Читаем Транскрипт полностью

Муравлеева положили в роминой комнате. Он хорошо помнил, как эта комната создавалась.

– Мы организовали для Ромы рабочее место, – однажды приветствовала его Ира.

До ужина он поперся смотреть рабочее место, слабо недоумевая, что они ему устроили на этот раз. Токарный станок, как у князя Болконского? Кьюбикл с лампой дневного света? Оказалось, дивный ореховый стол с ящиками, ручками, настольной лампой и ювелирно отточенными карандашами в стаканчике. Поверх столешницы стекло, чтоб не сразу загадил. Пустынно, торжественно, только замызганная коробка мокрых еще акварельных красок и незаконченный рисунок – человек-паук: лицо в сеточку, пальцы растопырены, согнутые ноги расставлены, действительно, по-паучьи. Над столом, в черной траурной раме, висели две каллиграфически выписанные чернилами строфы:

Два чувства дивно близки нам,

В них обретает сердце пищу:

Любовь к родному пепелищу,

Любовь к отеческим гробам.

На них основано от века,

По воле Бога самого

Самостоянье человека,

Залог величия его.

Ира стояла у стола, вертя в руках коробочку с красками, и чего-то ждала. Наверное, одобренья, может быть, даже восторга. Откровенностей, признаний, новой упоительной беседы о прелестях и препонах речевого воспитания. И повешены-то эти строфы были не Роме, а ему. Помнится, он разозлился. Он всего лишь ходил обедать и ужинать и приобщаться к роду человеческому с его дырявой памятью, где, если и забыл, как звали Ельмслева – простят. Из этой памяти, как из дырявого кармана, терять время, не скупясь, не считая, как делают все, утонуть в мутном омуте кресла, где ноги выше задницы, завязнуть, как в меду, в этом кресле, в одуряющей духоте натопленной на убой квартиры, погрузиться в картофельное пюре (эй, Муравлеев, где еще, когда поешь ты картофельного пюре?), приклеившись к месту не столько увлекательностью беседы, сколько мыслью о густоте окружающей ночи, о длинной дороге домой в клубах беспросветного дыма, снега, радиобреда – и в полный мрак и ледяной холод Матильдиной халупы.
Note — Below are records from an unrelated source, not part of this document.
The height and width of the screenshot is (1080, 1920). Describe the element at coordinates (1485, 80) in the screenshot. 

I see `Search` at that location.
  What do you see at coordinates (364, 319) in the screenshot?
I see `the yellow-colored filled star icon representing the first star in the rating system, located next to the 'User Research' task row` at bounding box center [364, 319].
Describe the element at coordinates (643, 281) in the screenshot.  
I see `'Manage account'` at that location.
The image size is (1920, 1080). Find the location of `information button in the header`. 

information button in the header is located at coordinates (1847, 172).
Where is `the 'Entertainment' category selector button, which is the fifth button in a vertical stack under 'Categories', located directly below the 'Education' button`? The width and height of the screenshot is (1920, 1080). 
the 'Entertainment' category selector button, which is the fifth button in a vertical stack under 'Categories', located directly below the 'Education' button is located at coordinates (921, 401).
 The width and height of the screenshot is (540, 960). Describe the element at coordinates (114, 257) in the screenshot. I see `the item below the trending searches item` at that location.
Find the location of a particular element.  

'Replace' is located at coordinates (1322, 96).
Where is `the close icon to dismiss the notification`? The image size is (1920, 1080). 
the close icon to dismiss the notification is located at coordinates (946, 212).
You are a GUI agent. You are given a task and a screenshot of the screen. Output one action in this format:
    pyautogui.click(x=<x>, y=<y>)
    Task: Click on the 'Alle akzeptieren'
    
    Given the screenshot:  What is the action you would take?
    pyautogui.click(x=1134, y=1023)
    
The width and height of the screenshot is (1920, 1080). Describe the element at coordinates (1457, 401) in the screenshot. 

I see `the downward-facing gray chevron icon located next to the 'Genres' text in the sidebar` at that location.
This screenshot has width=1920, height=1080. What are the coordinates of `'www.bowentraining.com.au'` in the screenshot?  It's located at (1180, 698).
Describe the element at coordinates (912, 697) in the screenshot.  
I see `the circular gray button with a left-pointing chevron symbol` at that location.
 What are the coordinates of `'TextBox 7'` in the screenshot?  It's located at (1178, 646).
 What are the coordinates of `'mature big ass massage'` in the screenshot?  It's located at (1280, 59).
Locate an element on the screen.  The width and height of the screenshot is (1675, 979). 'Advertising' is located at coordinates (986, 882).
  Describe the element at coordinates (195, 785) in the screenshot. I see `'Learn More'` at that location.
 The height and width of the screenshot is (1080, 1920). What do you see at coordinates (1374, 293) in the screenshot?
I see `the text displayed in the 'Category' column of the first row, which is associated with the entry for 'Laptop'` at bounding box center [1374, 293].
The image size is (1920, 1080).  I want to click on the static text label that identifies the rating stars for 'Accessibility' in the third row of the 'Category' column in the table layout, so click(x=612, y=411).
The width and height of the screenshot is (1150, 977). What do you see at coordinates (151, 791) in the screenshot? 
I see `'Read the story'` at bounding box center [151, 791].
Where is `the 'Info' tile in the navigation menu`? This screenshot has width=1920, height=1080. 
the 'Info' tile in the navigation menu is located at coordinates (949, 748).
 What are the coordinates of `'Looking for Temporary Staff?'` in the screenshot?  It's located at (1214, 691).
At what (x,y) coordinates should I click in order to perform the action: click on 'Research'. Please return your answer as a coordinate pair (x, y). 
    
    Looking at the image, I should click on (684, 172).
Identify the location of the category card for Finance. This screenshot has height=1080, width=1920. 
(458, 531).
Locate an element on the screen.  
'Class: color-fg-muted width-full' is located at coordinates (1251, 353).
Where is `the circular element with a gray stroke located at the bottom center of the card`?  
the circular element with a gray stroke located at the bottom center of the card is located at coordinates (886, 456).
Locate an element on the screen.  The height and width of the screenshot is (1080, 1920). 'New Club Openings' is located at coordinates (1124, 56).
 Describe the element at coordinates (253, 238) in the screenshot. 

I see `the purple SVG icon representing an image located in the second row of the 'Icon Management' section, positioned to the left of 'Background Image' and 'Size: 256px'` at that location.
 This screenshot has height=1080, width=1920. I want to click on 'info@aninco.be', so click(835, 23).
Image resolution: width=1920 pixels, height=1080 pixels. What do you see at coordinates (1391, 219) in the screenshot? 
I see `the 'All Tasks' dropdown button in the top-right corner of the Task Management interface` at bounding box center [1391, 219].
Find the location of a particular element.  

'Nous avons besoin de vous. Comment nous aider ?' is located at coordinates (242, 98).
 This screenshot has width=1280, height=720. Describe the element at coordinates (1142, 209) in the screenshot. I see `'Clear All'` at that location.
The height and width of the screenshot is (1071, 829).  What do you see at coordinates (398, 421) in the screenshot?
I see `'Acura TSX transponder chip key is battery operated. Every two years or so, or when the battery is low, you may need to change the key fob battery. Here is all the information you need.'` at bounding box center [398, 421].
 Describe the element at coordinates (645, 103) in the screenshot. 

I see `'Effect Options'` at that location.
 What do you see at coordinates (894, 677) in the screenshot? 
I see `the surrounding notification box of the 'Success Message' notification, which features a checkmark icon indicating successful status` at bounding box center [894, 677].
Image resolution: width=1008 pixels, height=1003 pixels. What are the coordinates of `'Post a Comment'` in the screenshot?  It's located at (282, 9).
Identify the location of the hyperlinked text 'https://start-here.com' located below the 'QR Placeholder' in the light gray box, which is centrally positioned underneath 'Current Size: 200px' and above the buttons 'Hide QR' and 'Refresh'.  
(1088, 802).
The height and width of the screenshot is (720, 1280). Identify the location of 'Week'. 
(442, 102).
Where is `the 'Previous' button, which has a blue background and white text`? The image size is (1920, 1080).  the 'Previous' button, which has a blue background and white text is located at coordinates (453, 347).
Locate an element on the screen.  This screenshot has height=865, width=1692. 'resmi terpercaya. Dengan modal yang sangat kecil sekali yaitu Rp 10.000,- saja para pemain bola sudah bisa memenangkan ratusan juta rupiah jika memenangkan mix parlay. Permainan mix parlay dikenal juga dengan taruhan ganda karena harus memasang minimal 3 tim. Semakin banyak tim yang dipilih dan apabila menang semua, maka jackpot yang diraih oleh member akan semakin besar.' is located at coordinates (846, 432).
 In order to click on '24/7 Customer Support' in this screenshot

Да, и греться ходил тоже! Представьте, и греться! Тут и не так запоешь о неустаревающих ценностях. Он почувствовал, что заливается краской – не девическим акварельным румянцем, нежным, как ромины пятки, а блядской плакатной гуашью стыда. Ему было б не так стыдно ириной нескромности, если бы она прямо, без обиняков, написала и повесила:

Ты помнишь чудное мгновенье?

Перед тобой явилась я.

С ножками на полях. Он встал над знакомым рабочим местом. Здесь мало что изменилось: ящики, ручки, настольная лампа, стекло, отточенные карандаши, ничем суетным, хамским не загроможденная рабочая плоскость, только там, где когда-то лежал человек-паук, стояла ромина фотография – не парадная, а настоящая, полевая. Рома стоял, прислонясь к бетонной стене, в походном жилете с поднятым, наглухо застегнутым воротником, и небольшой видневшийся кончик приклада (фотография была обрезана по грудь) можно было принять за лямку рюкзака.